Let’s start with ‘networks’. They build useful intuitions for otherwise complex interactions all around us. To unpack, a network is simply a set of interconnected ‘nodes’. This broad definition allows us to make networks from almost anything, for example, social networks in which nodes are people and connections are their relationships, gene interaction networks where nodes are genes, brain networks modelling anatomical connections among brain regions, or even geopolitical networks that capture how countries interact. The connections between pairs of nodes usually come with different flavours too. Some are binary, meaning that they either exist or not: In a simple friendship network, we are either friends or we don’t know each other. Some are weighted: we can put a number on our friendship, from strangers to best friends forever. Some are signed: we can be enemies too, encoded in negative values. They can also be directed: I follow you on social media but you don’t, as opposed to symmetric where we both have to accept a friendship request to be able to interact.
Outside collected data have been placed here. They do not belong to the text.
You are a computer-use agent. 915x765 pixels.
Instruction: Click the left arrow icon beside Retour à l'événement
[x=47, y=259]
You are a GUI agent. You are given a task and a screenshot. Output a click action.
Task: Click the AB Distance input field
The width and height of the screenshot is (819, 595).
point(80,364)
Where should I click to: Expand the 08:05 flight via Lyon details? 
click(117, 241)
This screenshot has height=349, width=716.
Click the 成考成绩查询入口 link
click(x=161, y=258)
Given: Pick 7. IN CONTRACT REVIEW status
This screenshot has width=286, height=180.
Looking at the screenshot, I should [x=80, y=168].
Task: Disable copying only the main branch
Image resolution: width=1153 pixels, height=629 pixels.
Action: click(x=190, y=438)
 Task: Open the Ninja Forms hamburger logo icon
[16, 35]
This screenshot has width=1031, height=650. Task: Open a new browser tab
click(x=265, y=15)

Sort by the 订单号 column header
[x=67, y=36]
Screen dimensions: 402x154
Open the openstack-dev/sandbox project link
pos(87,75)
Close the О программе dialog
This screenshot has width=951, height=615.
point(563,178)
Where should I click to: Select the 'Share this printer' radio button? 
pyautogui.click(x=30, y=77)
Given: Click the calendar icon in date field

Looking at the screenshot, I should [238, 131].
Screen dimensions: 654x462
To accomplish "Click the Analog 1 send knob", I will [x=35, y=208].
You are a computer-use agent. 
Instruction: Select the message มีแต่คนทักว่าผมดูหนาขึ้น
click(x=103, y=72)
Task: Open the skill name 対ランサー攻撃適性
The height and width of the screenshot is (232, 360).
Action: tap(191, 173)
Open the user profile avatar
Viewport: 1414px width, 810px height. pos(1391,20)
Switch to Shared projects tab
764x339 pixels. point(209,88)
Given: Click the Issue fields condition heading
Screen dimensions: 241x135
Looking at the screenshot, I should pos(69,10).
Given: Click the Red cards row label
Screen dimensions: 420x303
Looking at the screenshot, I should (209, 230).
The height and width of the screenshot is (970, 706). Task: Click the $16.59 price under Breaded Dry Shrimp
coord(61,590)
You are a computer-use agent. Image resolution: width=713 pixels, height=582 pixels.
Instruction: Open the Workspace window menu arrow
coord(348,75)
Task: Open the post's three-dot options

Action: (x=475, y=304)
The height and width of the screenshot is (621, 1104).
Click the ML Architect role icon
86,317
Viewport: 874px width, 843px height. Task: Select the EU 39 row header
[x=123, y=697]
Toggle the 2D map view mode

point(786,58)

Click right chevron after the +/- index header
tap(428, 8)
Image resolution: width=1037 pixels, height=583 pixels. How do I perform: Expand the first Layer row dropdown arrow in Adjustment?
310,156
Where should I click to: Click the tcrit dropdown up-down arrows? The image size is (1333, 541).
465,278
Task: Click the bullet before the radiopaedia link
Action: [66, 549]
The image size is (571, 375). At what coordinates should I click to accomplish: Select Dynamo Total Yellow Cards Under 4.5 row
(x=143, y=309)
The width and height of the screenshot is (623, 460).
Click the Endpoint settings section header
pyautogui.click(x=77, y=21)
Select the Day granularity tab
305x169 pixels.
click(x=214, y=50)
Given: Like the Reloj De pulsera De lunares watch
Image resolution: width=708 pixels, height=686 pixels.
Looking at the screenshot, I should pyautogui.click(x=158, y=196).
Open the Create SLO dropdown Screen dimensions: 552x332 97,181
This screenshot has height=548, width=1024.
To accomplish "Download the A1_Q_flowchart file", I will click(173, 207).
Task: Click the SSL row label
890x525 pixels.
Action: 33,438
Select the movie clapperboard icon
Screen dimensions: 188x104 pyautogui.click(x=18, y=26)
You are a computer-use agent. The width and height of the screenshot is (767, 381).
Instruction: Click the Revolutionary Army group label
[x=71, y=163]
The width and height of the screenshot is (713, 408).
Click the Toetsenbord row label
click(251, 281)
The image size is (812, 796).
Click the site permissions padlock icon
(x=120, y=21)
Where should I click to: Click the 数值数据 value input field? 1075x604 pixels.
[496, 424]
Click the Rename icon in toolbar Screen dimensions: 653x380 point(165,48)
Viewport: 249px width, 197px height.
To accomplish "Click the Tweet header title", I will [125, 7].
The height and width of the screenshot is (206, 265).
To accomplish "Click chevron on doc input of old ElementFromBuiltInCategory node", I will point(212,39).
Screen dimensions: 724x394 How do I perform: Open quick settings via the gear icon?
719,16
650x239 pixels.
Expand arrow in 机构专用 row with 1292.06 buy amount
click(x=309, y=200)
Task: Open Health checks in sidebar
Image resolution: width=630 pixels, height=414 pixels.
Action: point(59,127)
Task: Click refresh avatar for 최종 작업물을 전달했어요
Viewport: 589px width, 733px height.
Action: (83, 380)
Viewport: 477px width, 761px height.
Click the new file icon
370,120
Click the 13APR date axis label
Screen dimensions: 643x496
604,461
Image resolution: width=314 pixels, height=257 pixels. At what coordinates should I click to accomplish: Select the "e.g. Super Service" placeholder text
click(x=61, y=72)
Making networks and studying them is not new, in fact, social science can be seen as a pioneer of ‘network science’ as some seminal works were done to find the structure of human societies. For instance, a series of works done by Stanley Milgram led to the idea of ‘small-worldness’ as they showed that very few intermediate hops are needed to bridge two strangers. Specifically, in one work they randomly selected about 300 individuals in Nebraska and Boston. These people were instructed to make a chain of people to a target person in Massachusetts. Interestingly, around 65 chains managed to reach the target person and the average number of intermediate people was a little smaller than 6. You can play around this concept using the website oracleofbacon.org in which you write down two names and see how they can be linked via intermediate Hollywood stars. According to the website, for example, Barack Obama could reach Elon Musk via only one hop, i.e., Liam Neeson since Obama and Neeson both appeared in the movie ‘Battleship’ and Neeson was in ‘Men in Black’ with Musk! That aside and even more interestingly, about 50% of chains made in Milgram’s experiment passed through the same three persons before reaching the target. Put differently, these three well-connected and ‘central’ people were essential for routing information in that experiment. Without them, possibly the chain would have been broken or would end up far longer than it was with them.

Long chains might not be a problem in this experiment but it surely is in the brain. It should be no surprise by now that many think brain networks have a similar pattern of connectivity (i.e., small-world connectivity), which allows them to exchange information efficiently. What is surprising though is the fact that the average number of intermediate nodes from any brain region to another seems to also be around 6. This means, on average, information can reach from any brain region to another by just hopping over 6 regions in between! To put this number into perspective, the population of the US back when Milgram conducted the study was about 200 millions. Routing information only via 6 people is certainly impressive, however, there are about 86 billion neurons in the human brain, yet the number is still 6, which to me is a much larger achievement. Think of the potential signal degradation that could happen if this number was larger. As impressive as the brain is, we should remember that it’s a wet, messy, and expensive organ. We tend to compare modern AI models with the human brain, reminding everyone how efficient the brain is. What we often overlook is that the brain consumes a lot more energy compared to other organs with a big chunk of it going directly to sending signals from a region to another. In fact, some researchers estimate that communication among neurons consumes 35 times more energy than computation, so no wonder it did everything it could to bring this cost down.
That said, why 6 intermediate hops and not any other numbers? This number is already leaked to our collective vocabulary as the ‘six degrees of separation’. A possible answer to this question came from a recent theoretical work, with an elegant explanation: six degrees of separation naturally emerges from the desire of every node to be central, given the cost of maintaining its centrality! What this means is that, both in the brain and in human society, most nodes tend to maximise their connectedness. However, keeping up with those connections comes with a cost (not everyone can handle a large group of friends, I’m sure many of you can relate!) and balancing these two leads to having an average of six hops from any node to another in the network.
There are so many more examples of measures that were designed for analysing social networks but ended up also useful for studying the brain. However, I think this one is particularly interesting because it hints at core principles shared by the human brain and its users. Because of that and specifically nowadays, science needs to be evermore integrative and multidisciplinary. Networks give us an intuitive way forward in this direction. Who knows, maybe one day we find even more similarities between human societies and brain networks. Maybe we find that we are, collectively, one planetary brain all along. I’m sure our brain cells are as clueless about what role they play in the brain as we are on earth.